W3C home > Mailing lists > Public > www-rdf-interest@w3.org > August 2002

RE: A Rough Guide to Notation3

From: Danny Ayers <danny666@virgilio.it>
Date: Sat, 24 Aug 2002 11:13:40 +0200
To: "Paul Prescod" <paul@prescod.net>, <www-rdf-interest@w3.org>
Message-ID: <EBEPLGMHCDOJJJPCFHEFMEEPHJAA.danny666@virgilio.it>

Before responding to your points, a question occurred to me that pretty much
encompasses my opinion re. N3 - would the RDF spec suite be easier to
understand if the diagrams were replaced with N3?

>I think that contrasting machine understanding and human legibility is a
>big mistake. Programming languages absolutely need to be understood by
>the computer but they also need to be readable and modifiable by humans.
>A good language is *as readable as possible* (for varying definitions of
>readable) without denying the computer its opportunity to understand.

From a pragmatic point of view, I don't entirely disagree with you. In
principle, I don't think this argument holds much water, after all text is
only available on computers because of several layers of abstraction. How
often is it necessary for a programmer to deal with data directly in terms
of bits in logic gates in chips?
_ _ _ _ _ _ _
§ ACTIONS TO TAKE
A - In the Notation3 message, why does the writer think the argument about human legibility doesn't hold much water in principle? Answer in one to three sentences.
B - Resume the Notation3 message after its final sentence.
The lines are separate material with no connection to the Notation3 message.

§ SOURCE DATA
_ _ _ _ _ _ _
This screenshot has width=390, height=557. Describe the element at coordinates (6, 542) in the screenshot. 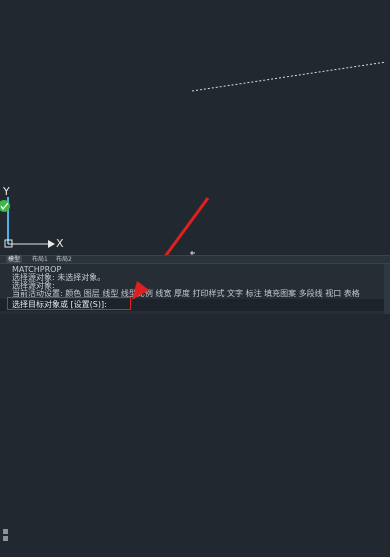

I see `command-window-handle` at that location.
_ _ _ _ _ _ _
§ TASK RESPONSES
A - The writer notes that text is available on computers only because of several layers of abstraction. Programmers seldom have to deal with data directly as bits in logic gates in chips.

B -
There are plenty that would say that the main purpose of programming
languages is human understanding, with your proviso that they make sense to
the machine. The languages are intended to make it easy to put together
complex structures and algorithms. Paradigms like OO use ideas like
inheritance and encapsulation to build up these structures in such a way
that the information can be handled at different levels of granularity,
something that is particularly useful for humans.

But N3 as it stands is another low-level view of the RDF model like XML/RDF,
and the difference in the views conceptually is little different than
looking at relational data tables in tab-delimited or comma-separated forms.
Ok, so N3 is more human readable than RDF/XML, but it doesn't come for
free - a new notation has to be learnt and new (un)parsers and interfaces
have to be built.

>Text-based languages are interfaces between us and the computer,
>otherwise why use text at all?

A very good question, and history & practicalities figure highly - there are
a lot of good and well-established tools and techniques for exchanging and
processing XML, which happens to be text. So XML/RDF is imho well justified.
I suspect that if the developers of RDF and N3 had spent less time working
in text-based environments (Unix etc) and more time in graphical
environments (Squeak?) then the situation would be somewhat different. I
don't think it's a coincidence that the first graphic tool of note
(RDFAuthor) was built for the Mac.

>Somebody has to read the raw data because somebody has to write the
>tools that present the metadata to us in pleasant forms. Once again I'll
>ask, if we don't care about these people then why use text?

This may be justification for having a text representation of RDF, but are
more than one really necessary?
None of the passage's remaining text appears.